What is expected: Copy all records exactly; omit pictures.

Given records:

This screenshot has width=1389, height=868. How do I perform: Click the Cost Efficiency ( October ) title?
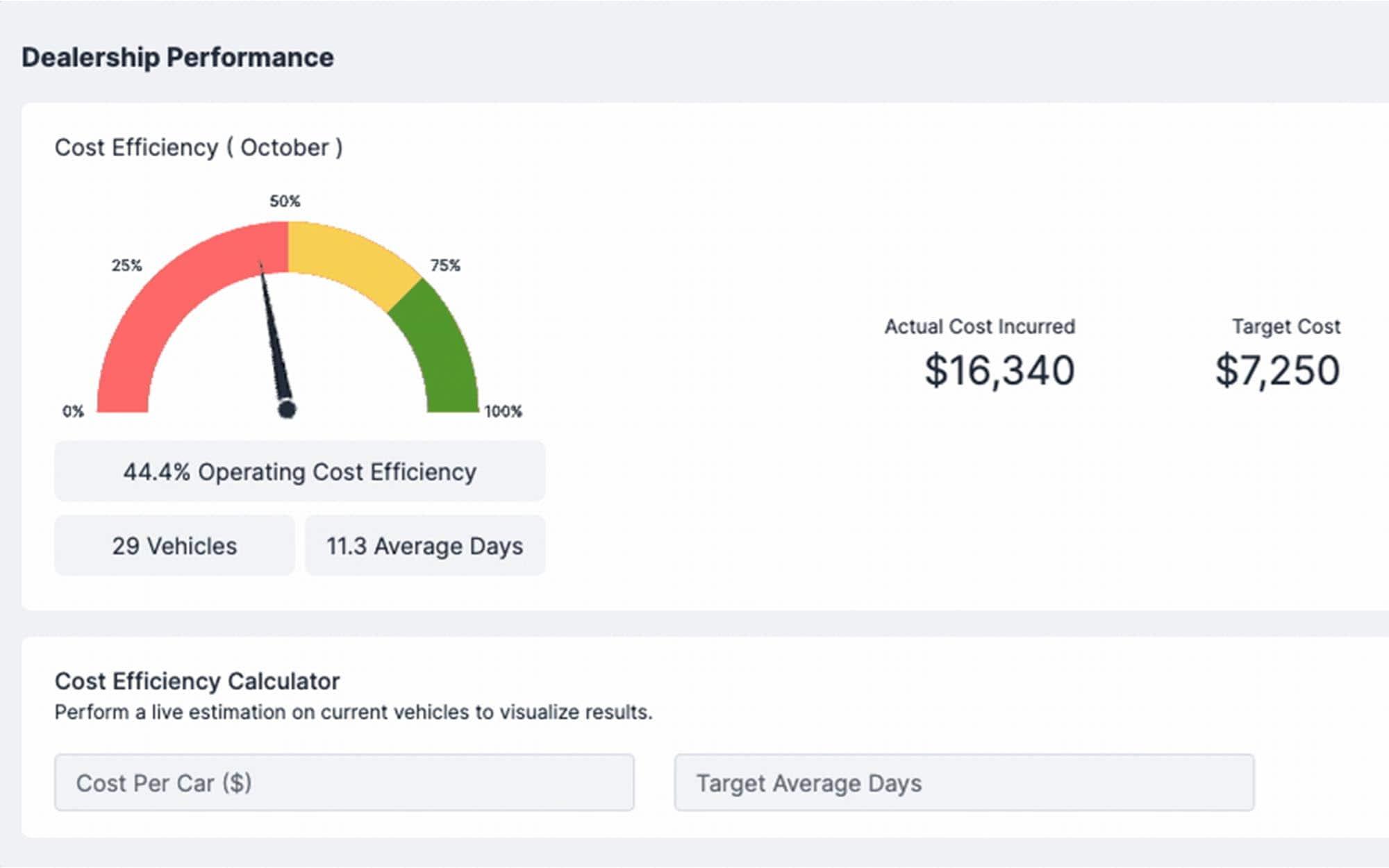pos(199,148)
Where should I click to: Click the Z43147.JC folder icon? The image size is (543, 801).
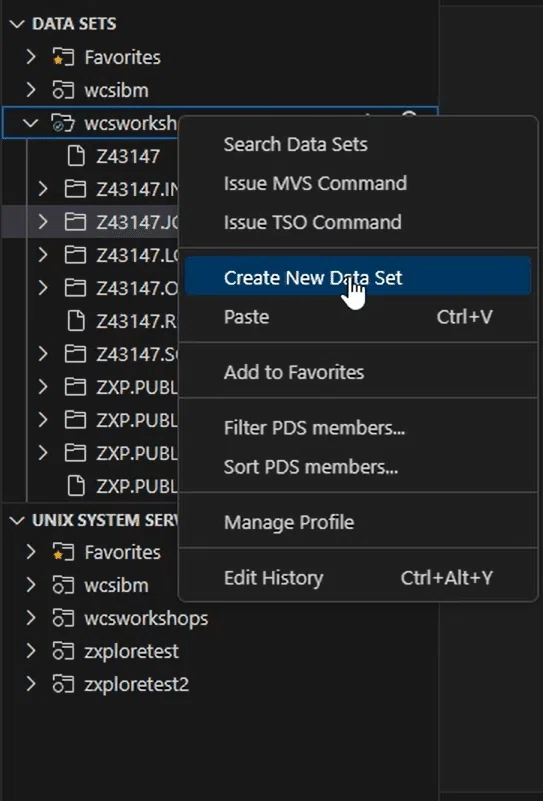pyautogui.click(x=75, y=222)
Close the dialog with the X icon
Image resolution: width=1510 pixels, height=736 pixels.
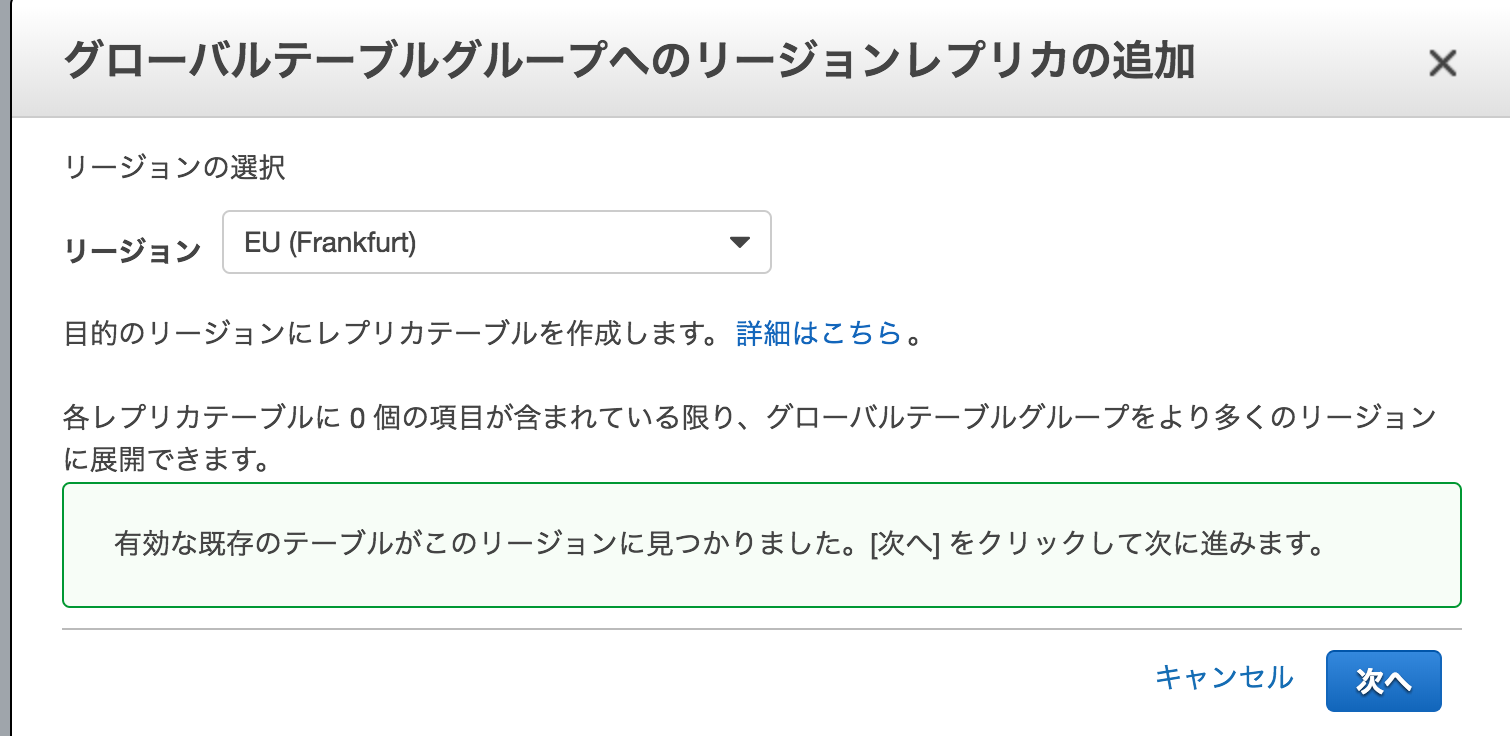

The answer:
This screenshot has width=1389, height=868. How do I perform: Click the Cost Efficiency ( October ) title?
pos(199,148)
Where should I click to: Click the Z43147.JC folder icon? The image size is (543, 801).
pyautogui.click(x=75, y=222)
Close the dialog with the X icon
Image resolution: width=1510 pixels, height=736 pixels.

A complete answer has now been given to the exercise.